» **Text**:

BRIAN GLANVILLE

writes for worldsoccer.com each week.

CAPTAIN KLUTZ

03/02/10

It was the famous Victorian actress, Mrs Patrick Campbell, beloved by Bernard Shaw, who was wont to say, “I don’t care what they do, as long as they don’t do it in the street and frighten the horses.”

You could I suppose think that figuratively at least you could say that John Terry has frightened the horses, or their modern equivalents. But two questions seem to me to have gone largely unanswered. First, how on earth did he get picked as captain of England in the first place and secondly, what does the captain of England matter, anyway?


Of course, it has mattered to Terry himself a great deal, as it has facilitated his making a great deal of money, to add to the colossal sum he is paid by Chelsea every week. Judge Tugendhat who dismissed Terry’s devious claim for embargoing any public revelation of his turpitude, very correctly proclaimed that Terry’s motivation, far from being moral, was purely to protect the money he made out of his England captaincy.

 

Meanwhile, the whole affair reminds me of a very old Jewish story, pre Israeli navy days. Two mothers meet, one whose son is a sea captain. “By you he’s a captain,” she tells her friend, “by me he’s a captain, but by captains is he a captain?”

 


A soccer captain isn’t a cricket captain. He doesn’t have, in the field, his bowlers to rotate, his fieldsman to adjust. By and large, tactical functions and substitutions are determined by the manager.

» **Tasks and exercises**:
1. In the column on John Terry, reproduce the passage starting with "Of course, it" and going on through "by the manager.".
2. Answer these questions from the column on John Terry:
(a) Which judge dismissed Terry's claim to embargo public revelation?
(b) In the old Jewish story, what is one mother's son?
(c) In soccer, who by and large determines tactical functions and substitutions?

» **Data provided**:
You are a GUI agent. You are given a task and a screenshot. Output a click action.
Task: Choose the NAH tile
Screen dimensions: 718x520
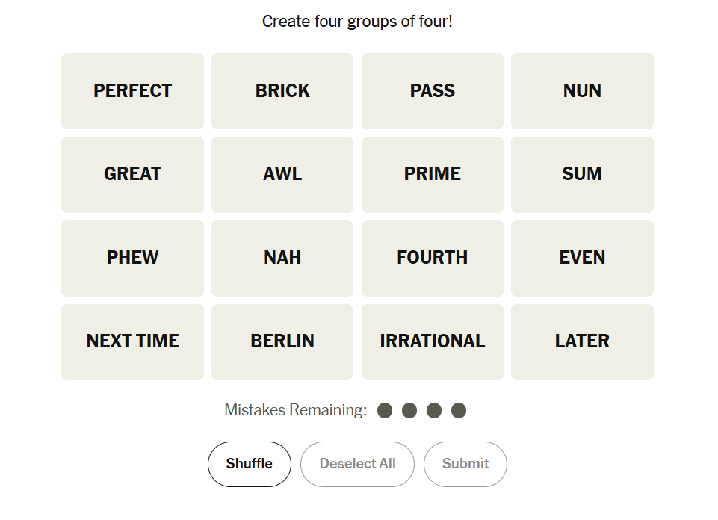tap(282, 258)
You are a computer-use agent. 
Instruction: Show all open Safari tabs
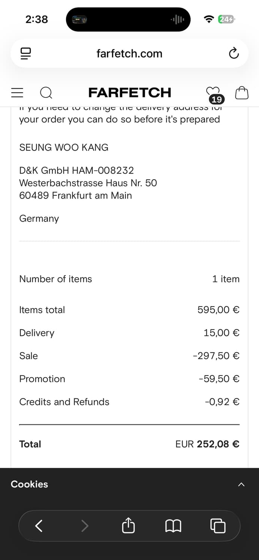click(218, 526)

» **Answers in order**:
1.
Of course, it has mattered to Terry himself a great deal, as it has facilitated his making a great deal of money, to add to the colossal sum he is paid by Chelsea every week. Judge Tugendhat who dismissed Terry’s devious claim for embargoing any public revelation of his turpitude, very correctly proclaimed that Terry’s motivation, far from being moral, was purely to protect the money he made out of his England captaincy.

 

Meanwhile, the whole affair reminds me of a very old Jewish story, pre Israeli navy days. Two mothers meet, one whose son is a sea captain. “By you he’s a captain,” she tells her friend, “by me he’s a captain, but by captains is he a captain?”

 


A soccer captain isn’t a cricket captain. He doesn’t have, in the field, his bowlers to rotate, his fieldsman to adjust. By and large, tactical functions and substitutions are determined by the manager.

2.
(a) Judge Tugendhat
(b) A sea captain
(c) The manager